# Saved data entries:

-=-=-

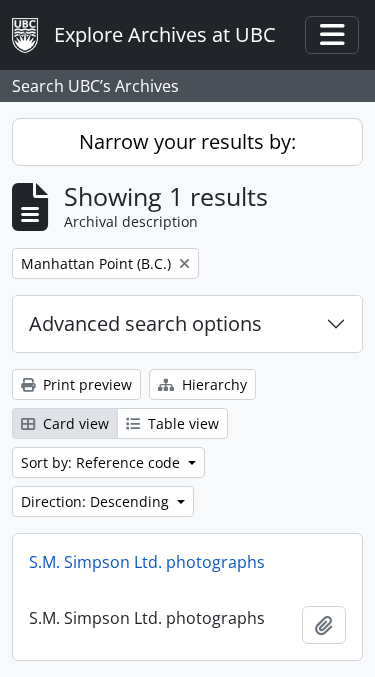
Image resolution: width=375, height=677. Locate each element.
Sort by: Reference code (102, 462)
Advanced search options (145, 323)
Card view (74, 423)
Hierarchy (212, 384)
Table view (181, 423)
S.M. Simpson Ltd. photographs (147, 562)
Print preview (85, 384)
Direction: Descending (97, 501)
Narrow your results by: (187, 141)
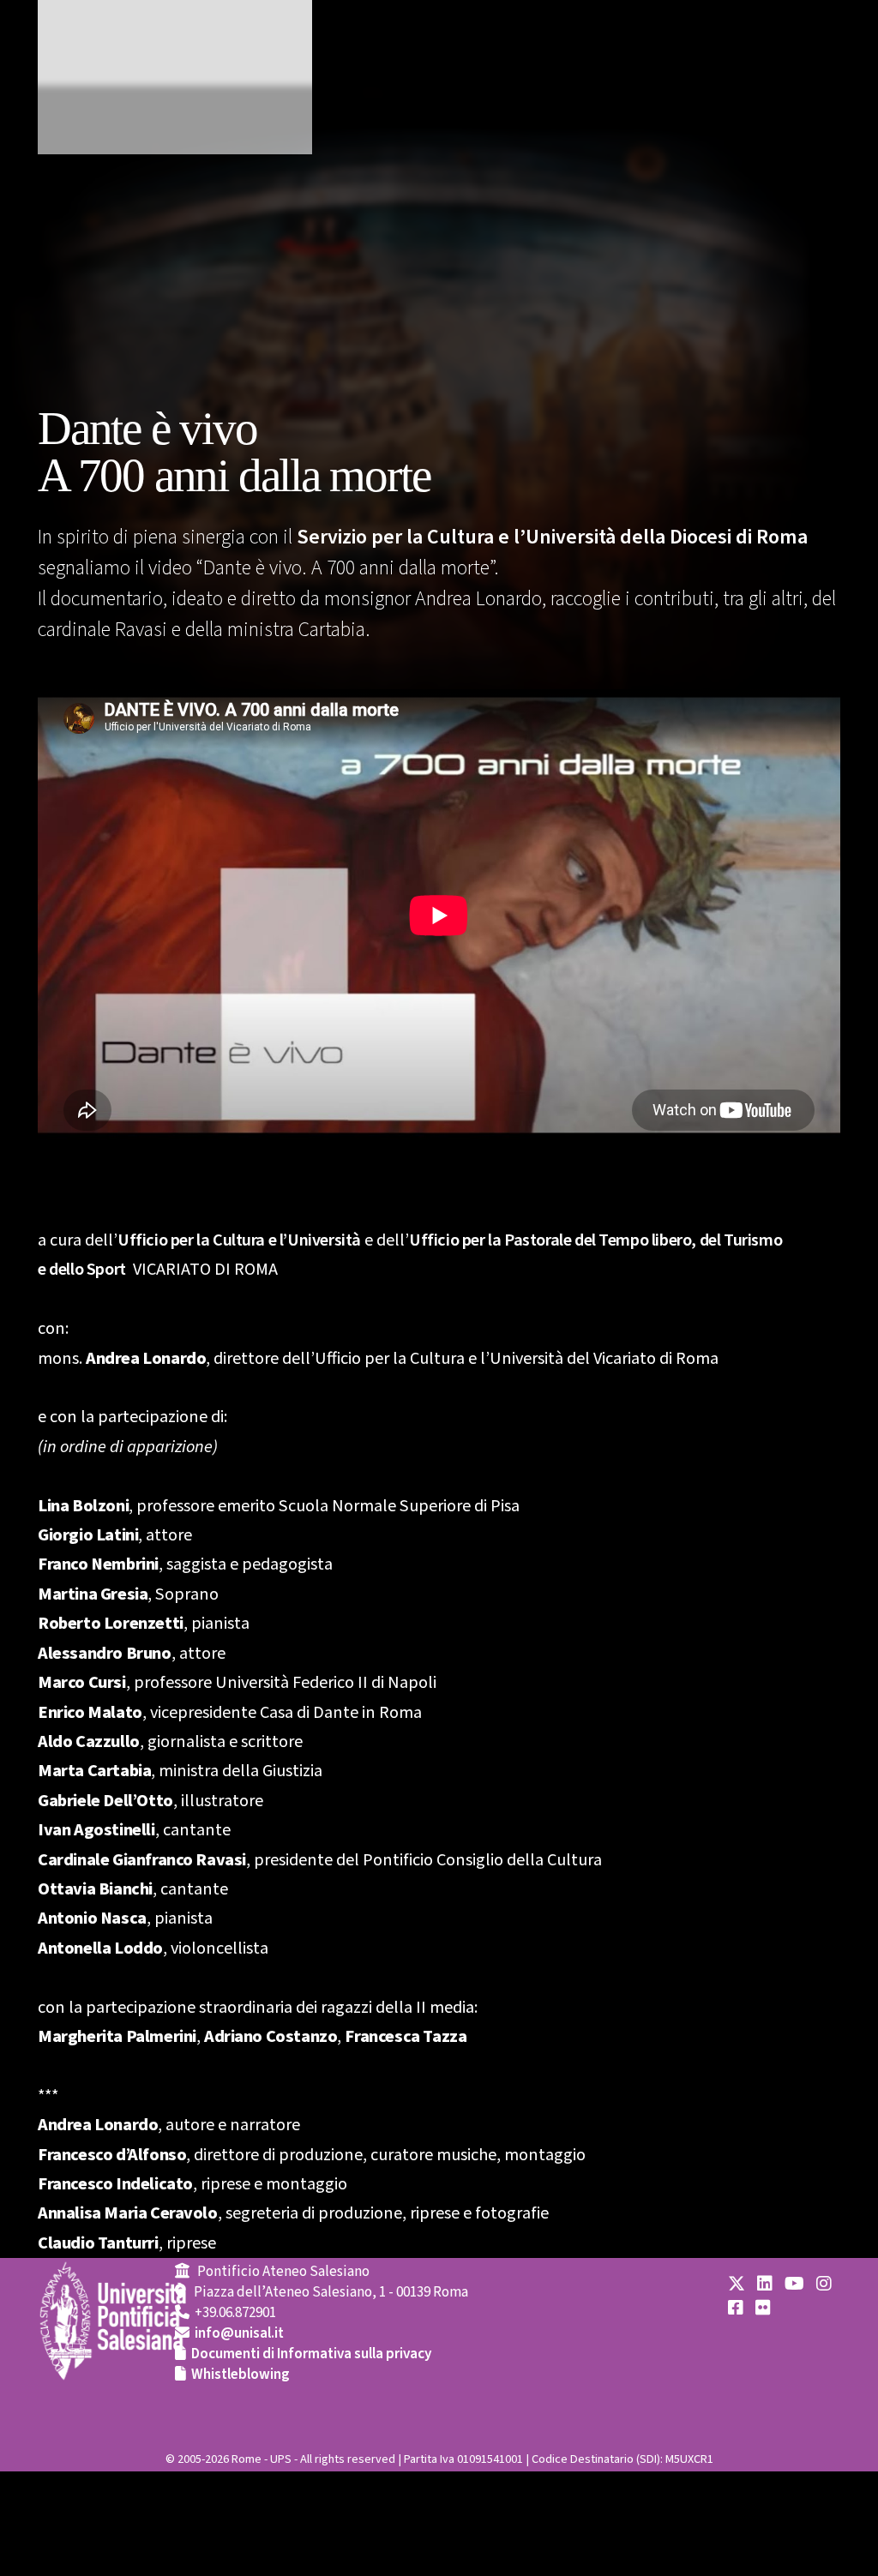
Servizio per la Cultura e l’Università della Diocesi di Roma (552, 537)
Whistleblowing (240, 2374)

-=-=-

# WORK REQUEST:
Text only, no pictures: copy every entry exactly.

# EXPECTED ANSWER:
Image resolution: width=375, height=677. Locate each element.
Sort by: Reference code (102, 462)
Advanced search options (145, 323)
Card view (74, 423)
Hierarchy (212, 384)
Table view (181, 423)
S.M. Simpson Ltd. photographs (147, 562)
Print preview (85, 384)
Direction: Descending (97, 501)
Narrow your results by: (187, 141)
Servizio per la Cultura e l’Università della Diocesi di Roma (552, 537)
Whistleblowing (240, 2374)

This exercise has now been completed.